Gotta say though it clearly shows that Ross's FWK's are certainly worth the purchase price. but making one of these makes you a fermenter not a brewer..

Nothing personal Ross, if the rules allow you to enter good on ya', but maybe they need to be looked at for the sake of parity.


----------



## bconnery (19/9/11)

yum beer said:


> but its seems to me that if Ross is the one making the FWK(commercially) and selling them commercially then he ISNT an amateur brewer...simple.


But the rules don't prevent professional brewers from entering.

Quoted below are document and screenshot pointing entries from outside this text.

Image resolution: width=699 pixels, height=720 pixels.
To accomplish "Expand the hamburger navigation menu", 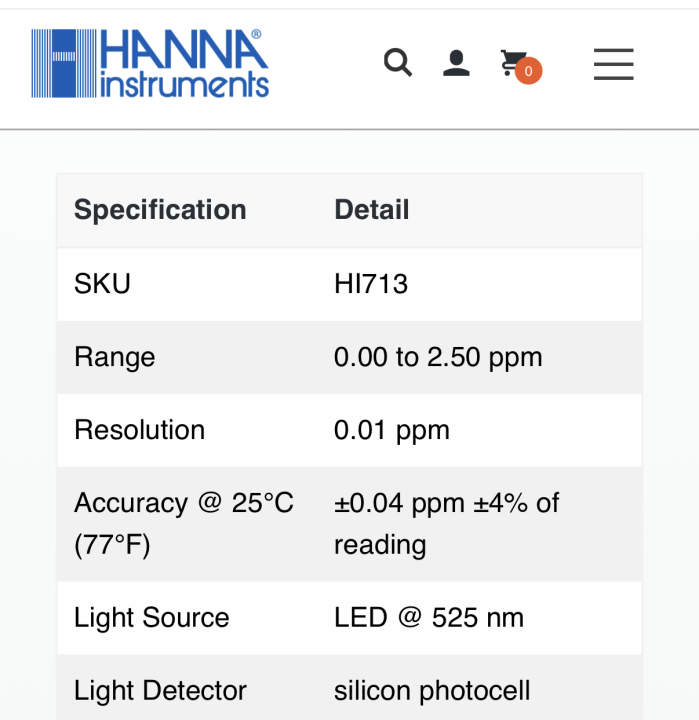I will 613,64.
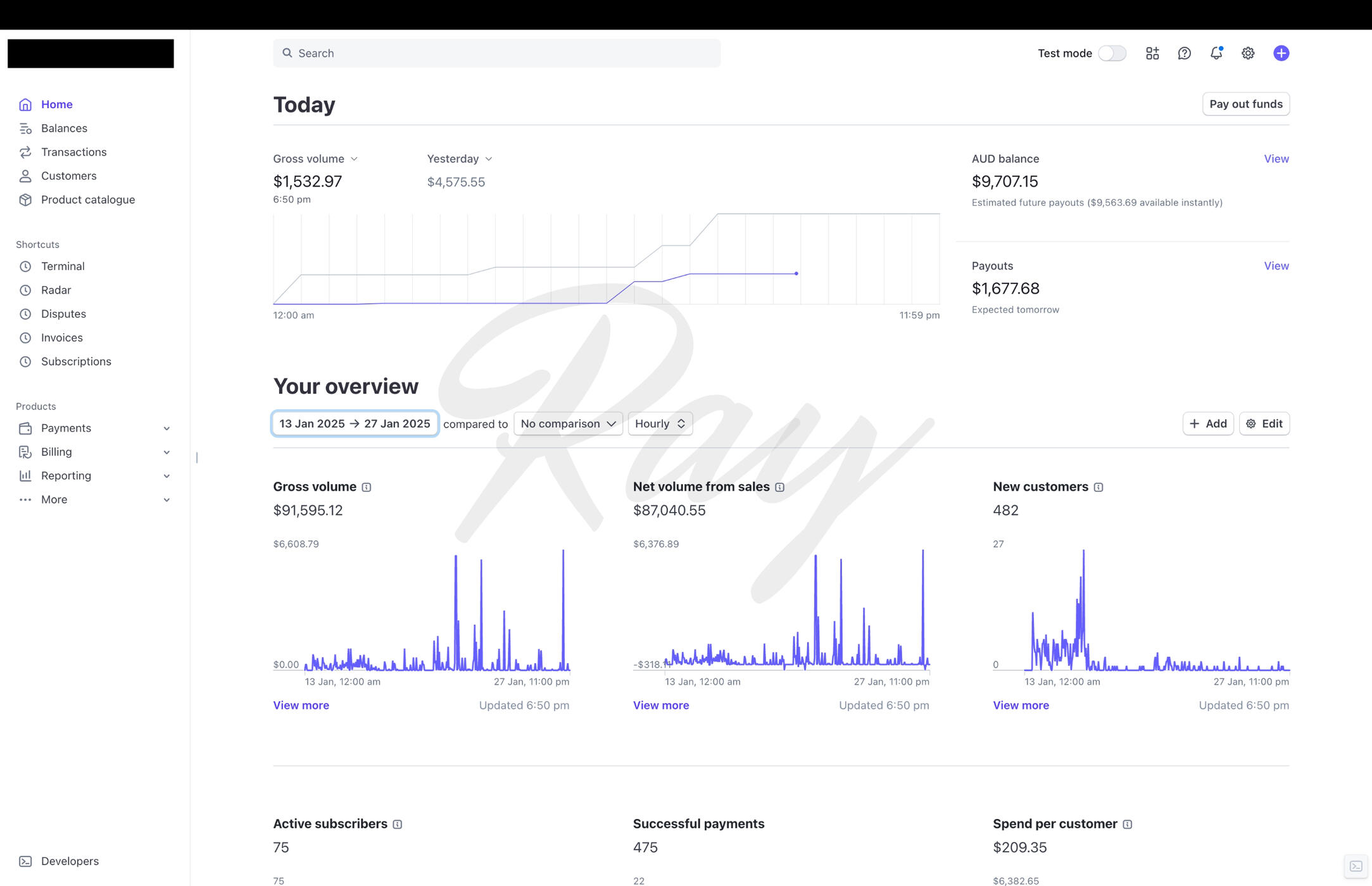Go to Customers in the sidebar

click(68, 176)
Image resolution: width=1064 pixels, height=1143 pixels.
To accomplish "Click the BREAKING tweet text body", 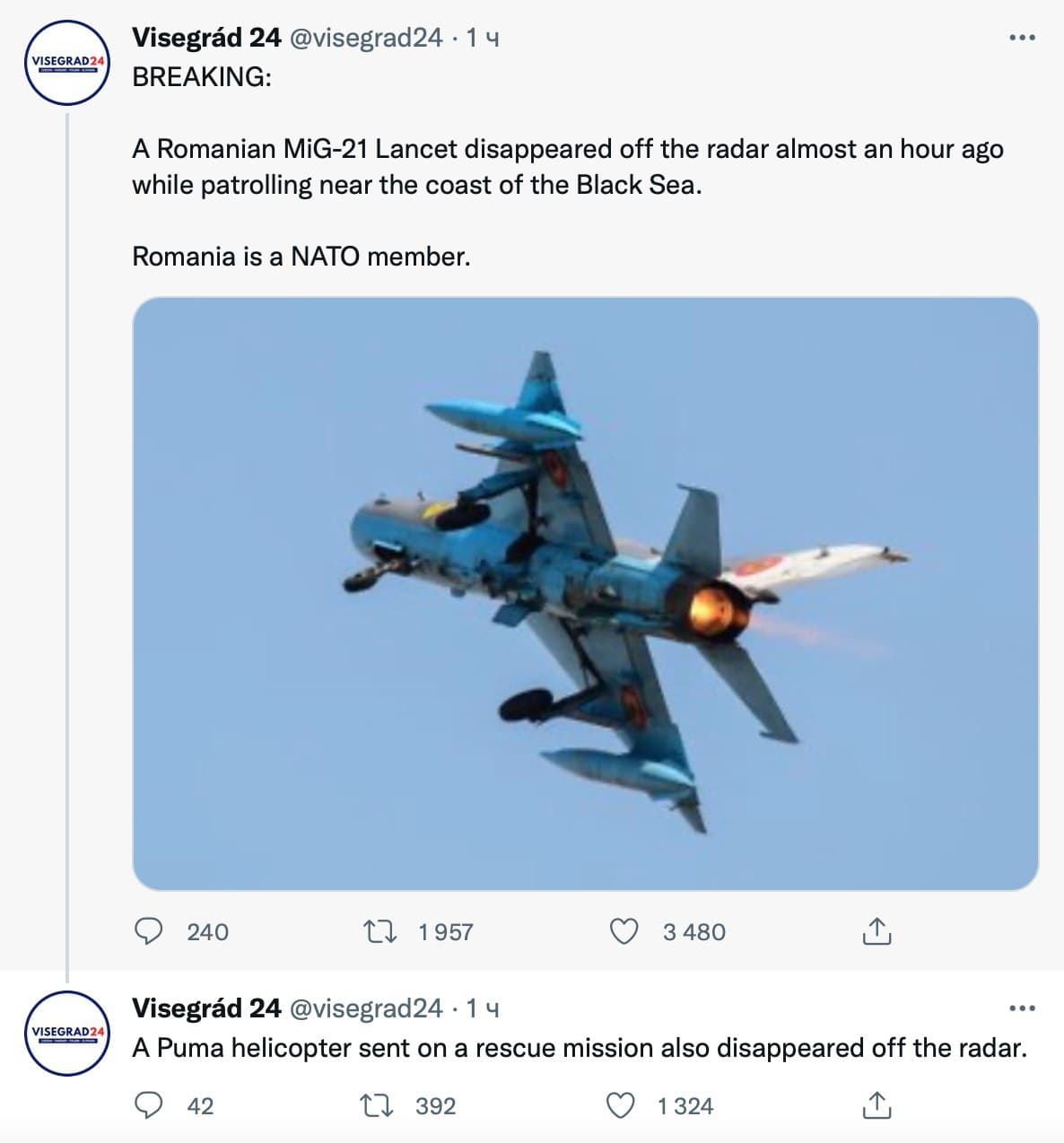I will 567,167.
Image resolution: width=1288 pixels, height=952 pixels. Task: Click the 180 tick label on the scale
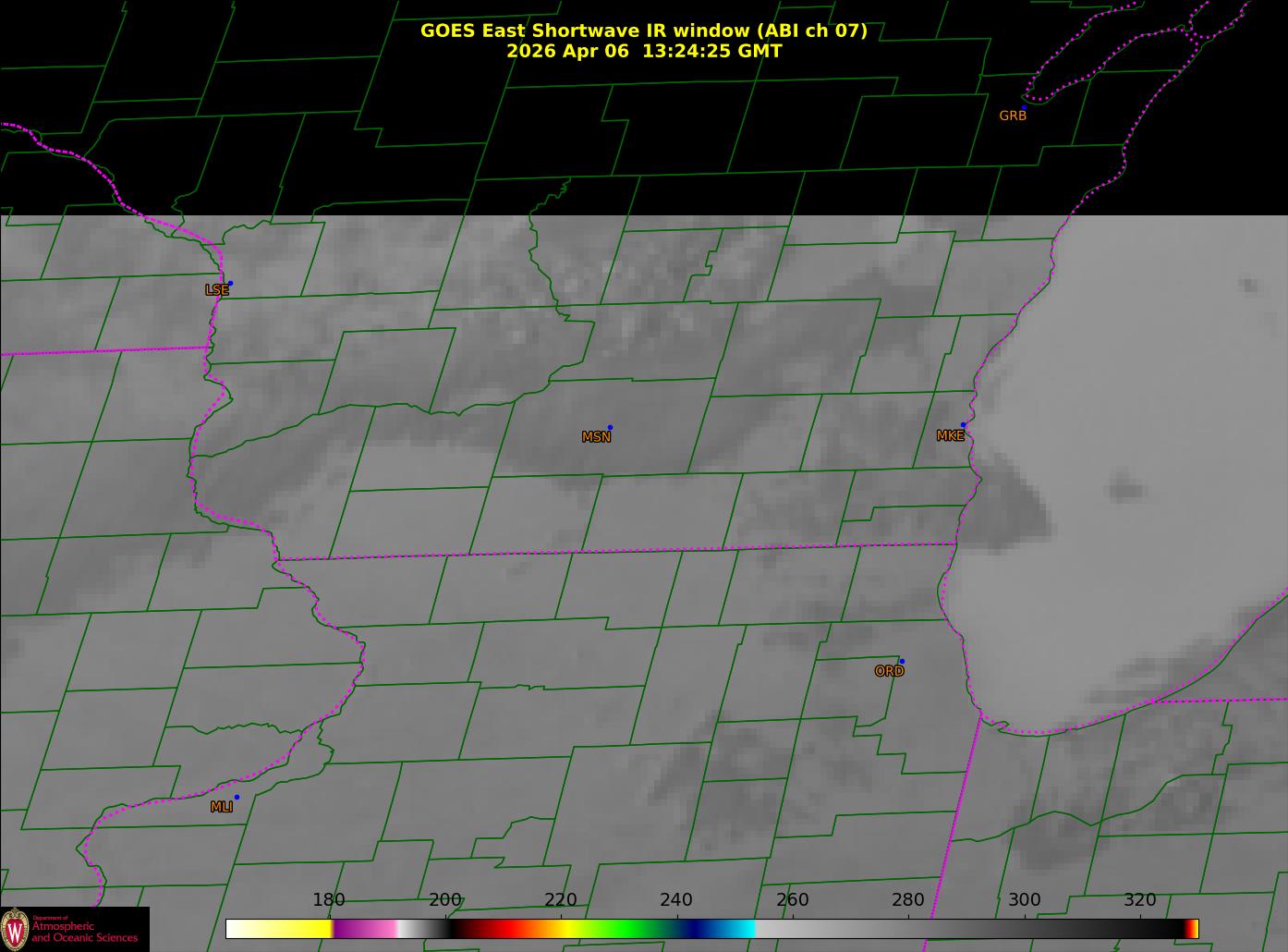tap(329, 900)
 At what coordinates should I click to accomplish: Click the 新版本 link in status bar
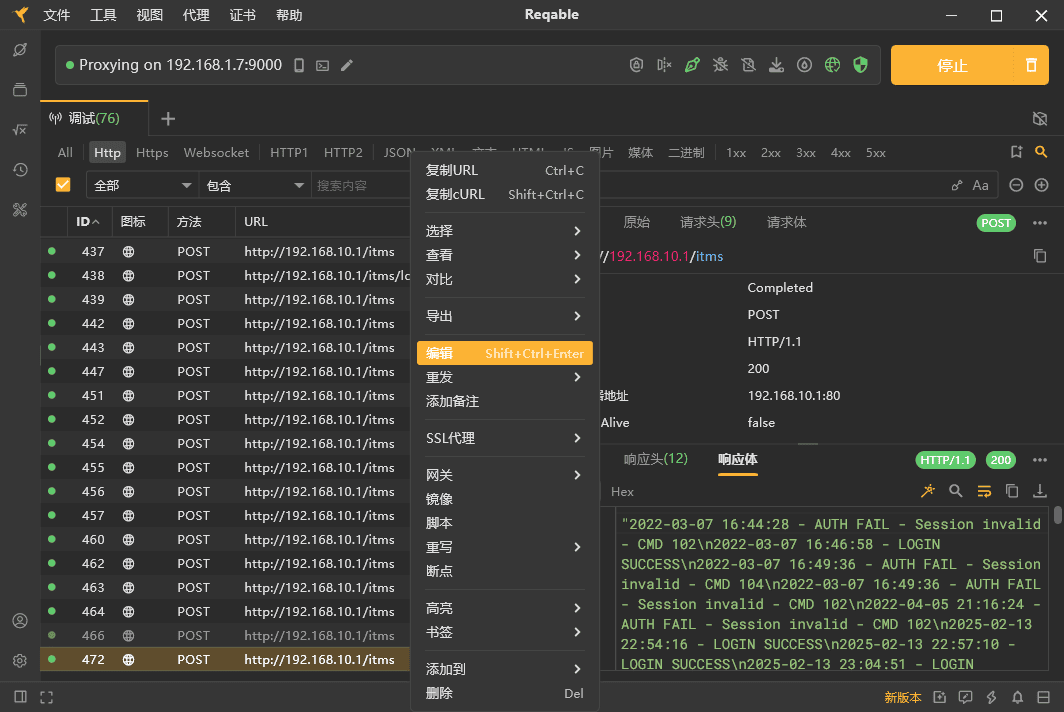click(x=903, y=697)
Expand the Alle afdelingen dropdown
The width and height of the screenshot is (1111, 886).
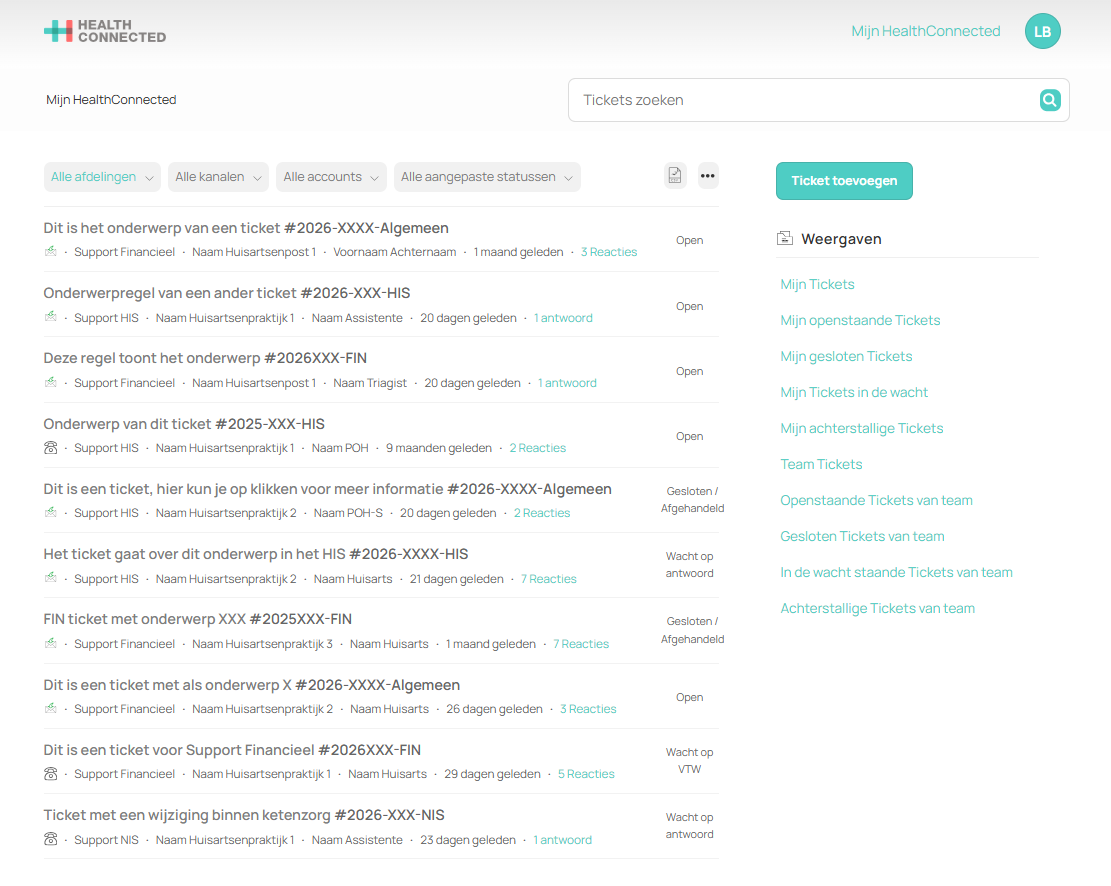click(x=102, y=177)
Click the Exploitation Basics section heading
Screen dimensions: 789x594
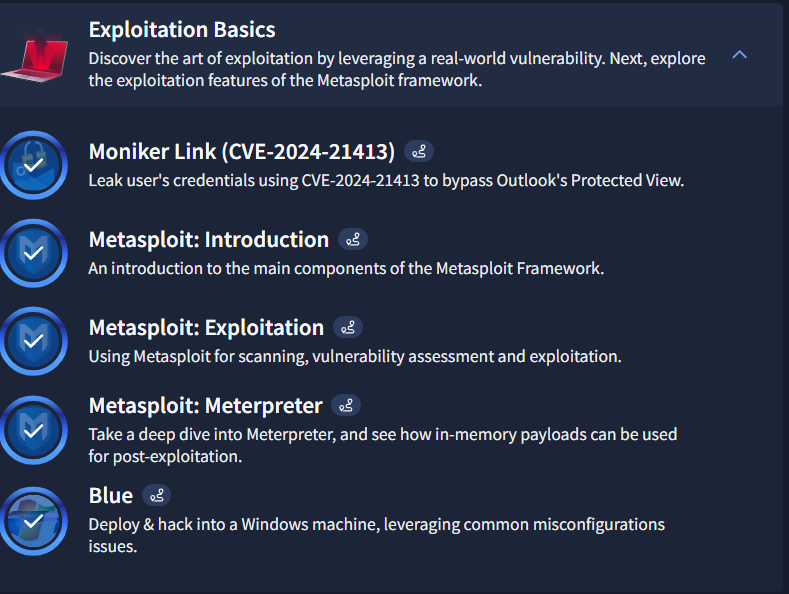tap(182, 30)
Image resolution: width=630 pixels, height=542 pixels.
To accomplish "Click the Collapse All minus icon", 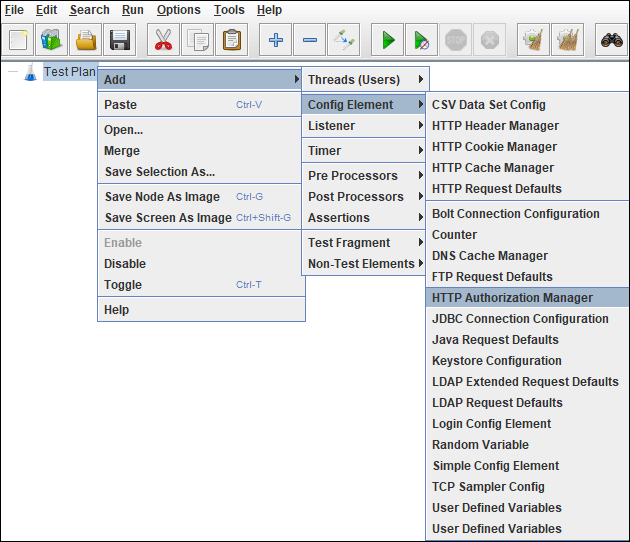I will click(310, 40).

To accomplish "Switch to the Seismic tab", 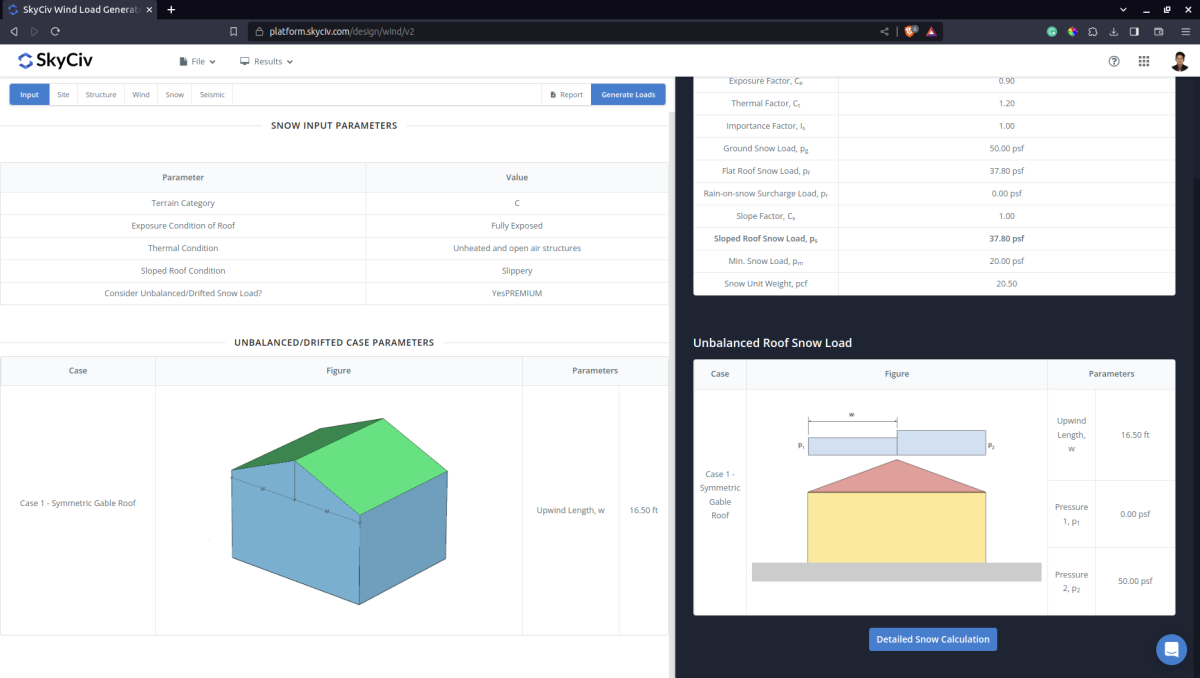I will (211, 93).
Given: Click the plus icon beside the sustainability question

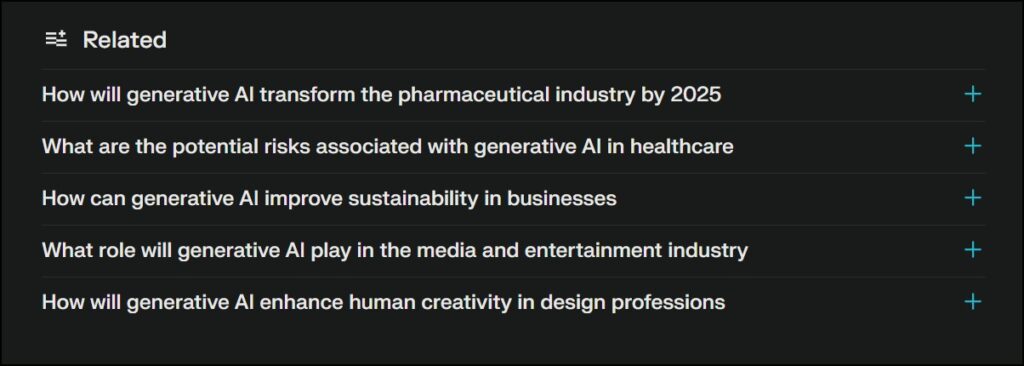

And in my opinion nor should they. 

Ross, and I can think of at least one other on here who also fits this description, is an excellent homebrewer, who happens to work at/run a brewery. 
They should not in anyway be prevented from entering in my opinion. It's a question of how they make the beer in my book, not what they happen to do for a living...


----------



## argon (19/9/11)

I fully support Ross' entries of FWKs into the QABC. 


Have a real think about it in context of his position in regards to AABC. Carpet bombing for the right reasons - proactive change.


I was initially taken aback by the Ross' results in the QABC and somewhat felt that it wasn't the right thing to do, regardless of his position for not supporting the entry of FWKs in competition. I thought it may have unfairly impacted on the other entrants.

However, upon reflection and having a better handle on Ross' position in regards to the AABC committee, it feels as if this is the only way the discussion is going to take place amongst the brewing community. 22 entries is clearly carpet-bombing and in my opinion, it's clear to see that a statement is being made. Especially considering that for anyone who has actually seen the Bachus Brewery in action producing wort, could hardly attribute Ross with anything more than supervision.  


So my position is that i support what Ross has done (on purpose or not, i'm not sure <_< ). The issue has certainly been highlighted and it's good to see that robust debate coming forth.

Edit: added stuff


----------



## AndrewQLD (19/9/11)

Congrats to all the winners, and I do mean ALL, obviously well deserved . And I think it's a travesty that Ross feels he has to surrender his placings, he entered within the rules and fully deserves his place as Champion Brewer, I take my hat off to you Ross, your a true gentleman.

Andrew


----------



## spaced (19/9/11)

AndrewQLD said:


> Congrats to all the winners, and I do mean ALL, obviously well deserved . And I think it's a travesty that Ross feels he has to surrender his placings, he entered within the rules and fully deserves his place as Champion Brewer, I take my hat off to you Ross, your a true gentleman.
> 
> Andrew




#This

It's within the rules, he won fair and square. Take up the issue with the rule, not with the brewer.


----------



## yum beer (19/9/11)

bconnery said:


> But the rules don't prevent professional brewers from entering. And in my opinion nor should they.



so your happy for Little Creatures, Murrays, Four Pines, I could go on...to enter 'amatuer' brew comps.

There are comps for commercial beer....lets keep them there.


----------



## bonj (19/9/11)

spaced said:


> #This
> 
> It's within the rules, he won fair and square. Take up the issue with the rule, not with the brewer.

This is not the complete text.